Get group id back into pandas dataframe
Question:
For dataframe
In [2]: df = pd.DataFrame({'Name': ['foo', 'bar'] * 3,
...: 'Rank': np.random.randint(0,3,6),
...: 'Val': np.random.rand(6)})
...: df
Out[2]:
Name Rank Val
0 foo 0 0.299397
1 bar 0 0.909228
2 foo 0 0.517700
3 bar 0 0.929863
4 foo 1 0.209324
5 bar 2 0.381515
I’m interested in grouping by Name and Rank and possibly getting aggregate values
In [3]: group = df.groupby(['Name', 'Rank'])
In [4]: agg = group.agg(sum)
In [5]: agg
Out[5]:
Val
Name Rank
bar 0 1.839091
2 0.381515
foo 0 0.817097
1 0.209324
But I would like to get a field in the original df
that contains the group number for that row, like
In [13]: df['Group_id'] = [2, 0, 2, 0, 3, 1]
In [14]: df
Out[14]:
Name Rank Val Group_id
0 foo 0 0.299397 2
1 bar 0 0.909228 0
2 foo 0 0.517700 2
3 bar 0 0.929863 0
4 foo 1 0.209324 3
5 bar 2 0.381515 1
Is there a good way to do this in pandas?
I can get it with python,
In [16]: from itertools import count
In [17]: c = count()
In [22]: group.transform(lambda x: c.next())
Out[22]:
Val
0 2
1 0
2 2
3 0
4 3
5 1
but it’s pretty slow on a large dataframe, so I figured there may be a better built in pandas way to do this.
Answers:
A lot of handy things are stored in the DataFrameGroupBy.grouper
object.
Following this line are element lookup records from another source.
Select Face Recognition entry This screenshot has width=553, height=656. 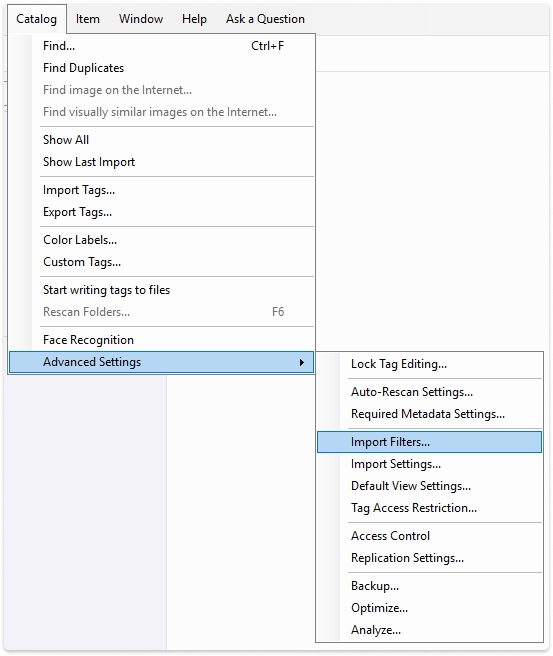[x=161, y=340]
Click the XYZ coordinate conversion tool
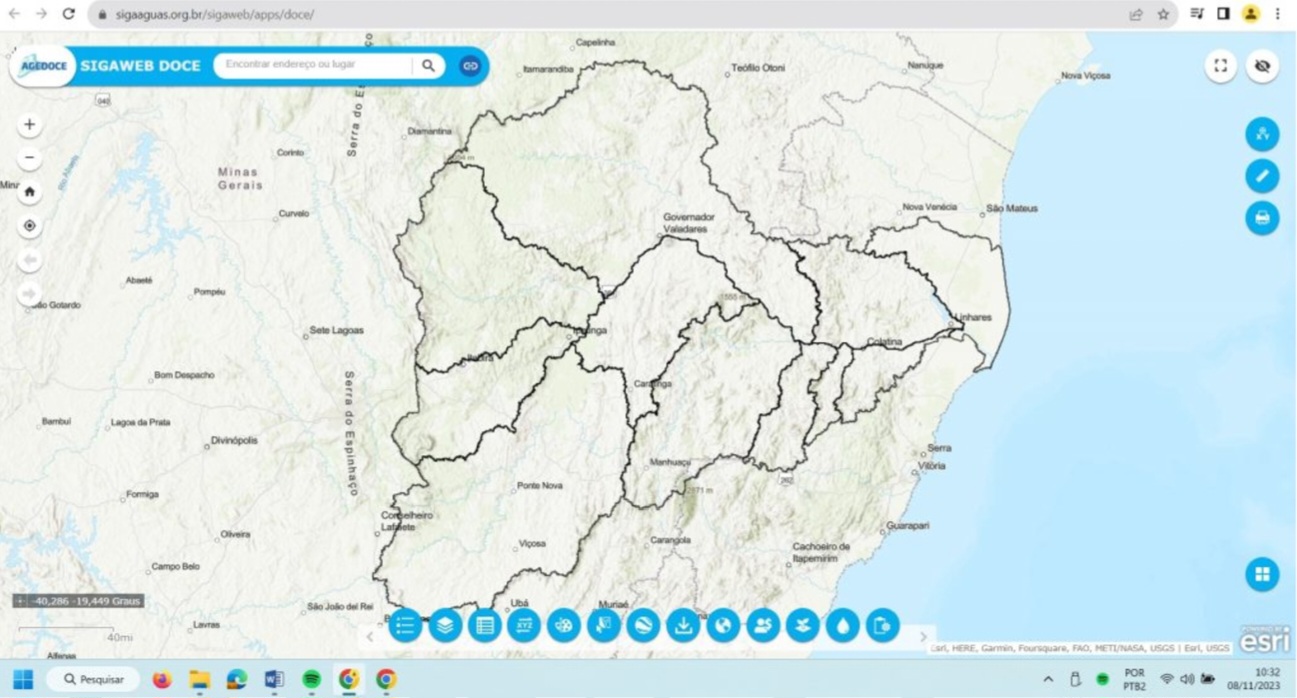Screen dimensions: 1297x698 524,626
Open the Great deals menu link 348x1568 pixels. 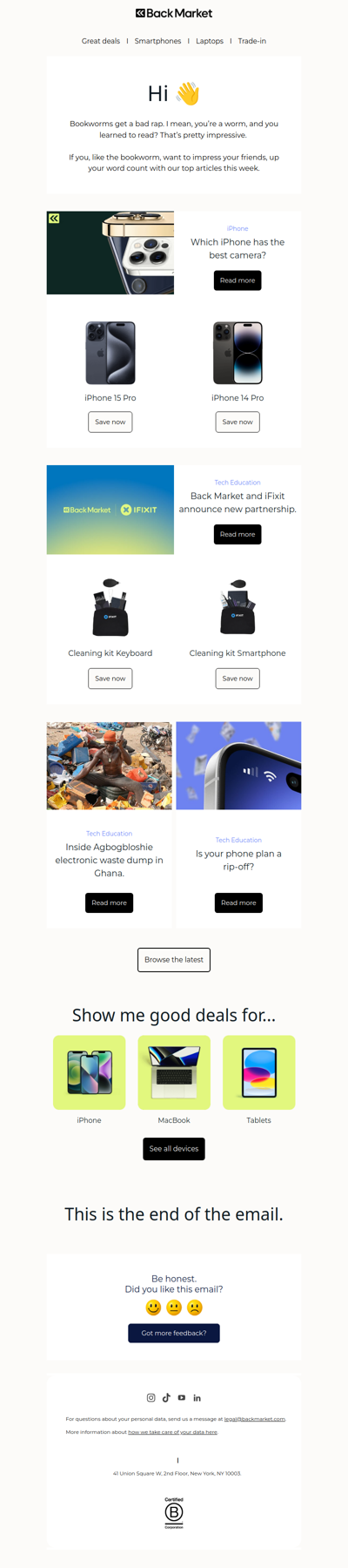coord(101,41)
For example:
>>> df = pd.DataFrame({'Name': ['foo', 'bar'] * 3,
'Rank': np.random.randint(0,3,6),
'Val': np.random.rand(6)})
>>> grouped = df.groupby(["Name", "Rank"])
>>> grouped.grouper.
grouped.grouper.agg_series grouped.grouper.indices
grouped.grouper.aggregate grouped.grouper.labels
grouped.grouper.apply grouped.grouper.levels
grouped.grouper.axis grouped.grouper.names
grouped.grouper.compressed grouped.grouper.ngroups
grouped.grouper.get_group_levels grouped.grouper.nkeys
grouped.grouper.get_iterator grouped.grouper.result_index
grouped.grouper.group_info grouped.grouper.shape
grouped.grouper.group_keys grouped.grouper.size
grouped.grouper.groupings grouped.grouper.sort
grouped.grouper.groups
and so:
>>> df["GroupId"] = df.groupby(["Name", "Rank"]).grouper.group_info[0]
>>> df
Name Rank Val GroupId
0 foo 0 0.302482 2
1 bar 0 0.375193 0
2 foo 2 0.965763 4
3 bar 2 0.166417 1
4 foo 1 0.495124 3
5 bar 2 0.728776 1
There may be a nicer alias for for grouper.group_info[0]
lurking around somewhere, but this should work, anyway.
The correct solution is to use grouper.label_info
:
df["GroupId"] = df.groupby(["Name", "Rank"]).grouper.label_info
It automatically associates each row in the df
dataframe to the corresponding group label.
Use GroupBy.ngroup
from pandas 0.20.2+:
df["GroupId"] = df.groupby(["Name", "Rank"]).ngroup()
print (df)
Name Rank Val GroupId
0 foo 2 0.451724 4
1 bar 0 0.944676 0
2 foo 0 0.822390 2
3 bar 2 0.063603 1
4 foo 1 0.938892 3
5 bar 2 0.332454 1
Previous answers do not mention how the group id within a group is assigned and whether it is replicable across multiple calls or across systems. Hence the ranking of item is not controlled by the user.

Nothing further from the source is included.